[INPUT — start]

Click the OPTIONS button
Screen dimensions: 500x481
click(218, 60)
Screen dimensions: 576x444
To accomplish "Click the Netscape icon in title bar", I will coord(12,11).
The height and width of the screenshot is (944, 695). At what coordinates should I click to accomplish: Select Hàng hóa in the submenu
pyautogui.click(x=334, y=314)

[INPUT — finish]
[INPUT — start]

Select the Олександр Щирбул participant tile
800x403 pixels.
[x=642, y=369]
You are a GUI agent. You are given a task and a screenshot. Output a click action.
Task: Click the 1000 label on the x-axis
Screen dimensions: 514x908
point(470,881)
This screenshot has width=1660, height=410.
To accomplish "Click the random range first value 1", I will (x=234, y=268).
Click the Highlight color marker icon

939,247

[INPUT — finish]

* WORK ORDER
Go line by line through the data, copying each one that contains the word "will".

* OUTPUT OF THE EXERCISE
To accomplish "Click the Netscape icon in title bar", I will coord(12,11).
To accomplish "Click the random range first value 1", I will (x=234, y=268).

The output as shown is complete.